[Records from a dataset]

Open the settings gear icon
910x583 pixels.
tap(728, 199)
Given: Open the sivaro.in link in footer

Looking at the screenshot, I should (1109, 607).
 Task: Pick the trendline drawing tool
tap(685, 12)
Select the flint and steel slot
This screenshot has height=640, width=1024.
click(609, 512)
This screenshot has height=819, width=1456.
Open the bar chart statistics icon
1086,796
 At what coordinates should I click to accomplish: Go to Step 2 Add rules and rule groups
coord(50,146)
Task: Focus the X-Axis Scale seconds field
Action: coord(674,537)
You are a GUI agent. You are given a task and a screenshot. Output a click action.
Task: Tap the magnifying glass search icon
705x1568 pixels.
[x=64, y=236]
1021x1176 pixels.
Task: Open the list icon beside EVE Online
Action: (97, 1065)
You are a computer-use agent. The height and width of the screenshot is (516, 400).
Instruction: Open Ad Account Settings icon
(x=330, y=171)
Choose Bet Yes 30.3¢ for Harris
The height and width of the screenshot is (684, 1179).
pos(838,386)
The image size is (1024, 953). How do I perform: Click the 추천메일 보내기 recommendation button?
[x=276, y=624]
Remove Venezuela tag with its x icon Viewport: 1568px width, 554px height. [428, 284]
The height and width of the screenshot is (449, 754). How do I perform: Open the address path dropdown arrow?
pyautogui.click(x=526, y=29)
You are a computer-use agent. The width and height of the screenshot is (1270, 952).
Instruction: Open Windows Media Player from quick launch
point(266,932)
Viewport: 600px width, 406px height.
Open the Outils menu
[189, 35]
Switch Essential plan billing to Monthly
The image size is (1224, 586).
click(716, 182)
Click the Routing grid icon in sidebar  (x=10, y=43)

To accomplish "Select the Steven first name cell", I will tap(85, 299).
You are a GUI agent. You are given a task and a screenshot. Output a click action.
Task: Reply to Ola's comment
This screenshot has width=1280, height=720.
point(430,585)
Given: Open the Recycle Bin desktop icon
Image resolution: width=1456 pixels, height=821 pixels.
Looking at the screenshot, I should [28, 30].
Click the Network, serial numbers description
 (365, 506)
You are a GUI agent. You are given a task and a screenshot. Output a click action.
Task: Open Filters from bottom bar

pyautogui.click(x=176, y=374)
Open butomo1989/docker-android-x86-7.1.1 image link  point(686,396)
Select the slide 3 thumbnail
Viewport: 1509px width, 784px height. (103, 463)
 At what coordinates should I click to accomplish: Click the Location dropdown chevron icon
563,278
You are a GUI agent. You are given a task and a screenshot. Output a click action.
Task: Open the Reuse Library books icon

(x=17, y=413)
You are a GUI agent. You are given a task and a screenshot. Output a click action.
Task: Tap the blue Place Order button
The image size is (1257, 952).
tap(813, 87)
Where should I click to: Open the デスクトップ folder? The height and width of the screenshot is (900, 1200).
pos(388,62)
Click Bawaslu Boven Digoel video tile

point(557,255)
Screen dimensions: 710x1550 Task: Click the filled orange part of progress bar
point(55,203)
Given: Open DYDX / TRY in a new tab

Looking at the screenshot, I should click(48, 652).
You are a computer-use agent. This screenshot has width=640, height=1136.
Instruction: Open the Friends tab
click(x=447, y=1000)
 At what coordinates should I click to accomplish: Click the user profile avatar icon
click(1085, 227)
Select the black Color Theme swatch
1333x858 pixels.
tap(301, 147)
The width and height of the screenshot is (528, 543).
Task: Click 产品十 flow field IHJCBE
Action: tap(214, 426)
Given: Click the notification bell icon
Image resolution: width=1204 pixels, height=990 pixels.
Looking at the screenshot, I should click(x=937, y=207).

• **REQUEST**:
Please copy every line of the material above, character for character, with nothing changed or left out.

• **TASK SOLUTION**:
Open the settings gear icon
910x583 pixels.
tap(728, 199)
Given: Open the sivaro.in link in footer

Looking at the screenshot, I should (1109, 607).
 Task: Pick the trendline drawing tool
tap(685, 12)
Select the flint and steel slot
This screenshot has height=640, width=1024.
click(609, 512)
This screenshot has height=819, width=1456.
Open the bar chart statistics icon
1086,796
 At what coordinates should I click to accomplish: Go to Step 2 Add rules and rule groups
coord(50,146)
Task: Focus the X-Axis Scale seconds field
Action: coord(674,537)
You are a GUI agent. You are given a task and a screenshot. Output a click action.
Task: Tap the magnifying glass search icon
705x1568 pixels.
[x=64, y=236]
1021x1176 pixels.
Task: Open the list icon beside EVE Online
Action: (97, 1065)
You are a computer-use agent. The height and width of the screenshot is (516, 400).
Instruction: Open Ad Account Settings icon
(x=330, y=171)
Choose Bet Yes 30.3¢ for Harris
The height and width of the screenshot is (684, 1179).
pos(838,386)
The image size is (1024, 953). How do I perform: Click the 추천메일 보내기 recommendation button?
[x=276, y=624]
Remove Venezuela tag with its x icon Viewport: 1568px width, 554px height. [428, 284]
The height and width of the screenshot is (449, 754). How do I perform: Open the address path dropdown arrow?
pyautogui.click(x=526, y=29)
You are a computer-use agent. The width and height of the screenshot is (1270, 952).
Instruction: Open Windows Media Player from quick launch
point(266,932)
Viewport: 600px width, 406px height.
Open the Outils menu
[189, 35]
Switch Essential plan billing to Monthly
The image size is (1224, 586).
click(716, 182)
Click the Routing grid icon in sidebar  (x=10, y=43)

To accomplish "Select the Steven first name cell", I will tap(85, 299).
You are a GUI agent. You are given a task and a screenshot. Output a click action.
Task: Reply to Ola's comment
This screenshot has width=1280, height=720.
point(430,585)
Given: Open the Recycle Bin desktop icon
Image resolution: width=1456 pixels, height=821 pixels.
Looking at the screenshot, I should [28, 30].
Click the Network, serial numbers description
 (365, 506)
You are a GUI agent. You are given a task and a screenshot. Output a click action.
Task: Open Filters from bottom bar

pyautogui.click(x=176, y=374)
Open butomo1989/docker-android-x86-7.1.1 image link  point(686,396)
Select the slide 3 thumbnail
Viewport: 1509px width, 784px height. (103, 463)
 At what coordinates should I click to accomplish: Click the Location dropdown chevron icon
563,278
You are a GUI agent. You are given a task and a screenshot. Output a click action.
Task: Open the Reuse Library books icon

(x=17, y=413)
You are a GUI agent. You are given a task and a screenshot. Output a click action.
Task: Tap the blue Place Order button
The image size is (1257, 952).
tap(813, 87)
Where should I click to: Open the デスクトップ folder? The height and width of the screenshot is (900, 1200).
pos(388,62)
Click Bawaslu Boven Digoel video tile

point(557,255)
Screen dimensions: 710x1550 Task: Click the filled orange part of progress bar
point(55,203)
Given: Open DYDX / TRY in a new tab

Looking at the screenshot, I should click(48, 652).
You are a computer-use agent. This screenshot has width=640, height=1136.
Instruction: Open the Friends tab
click(x=447, y=1000)
 At what coordinates should I click to accomplish: Click the user profile avatar icon
click(1085, 227)
Select the black Color Theme swatch
1333x858 pixels.
tap(301, 147)
The width and height of the screenshot is (528, 543).
Task: Click 产品十 flow field IHJCBE
Action: tap(214, 426)
Given: Click the notification bell icon
Image resolution: width=1204 pixels, height=990 pixels.
Looking at the screenshot, I should click(x=937, y=207).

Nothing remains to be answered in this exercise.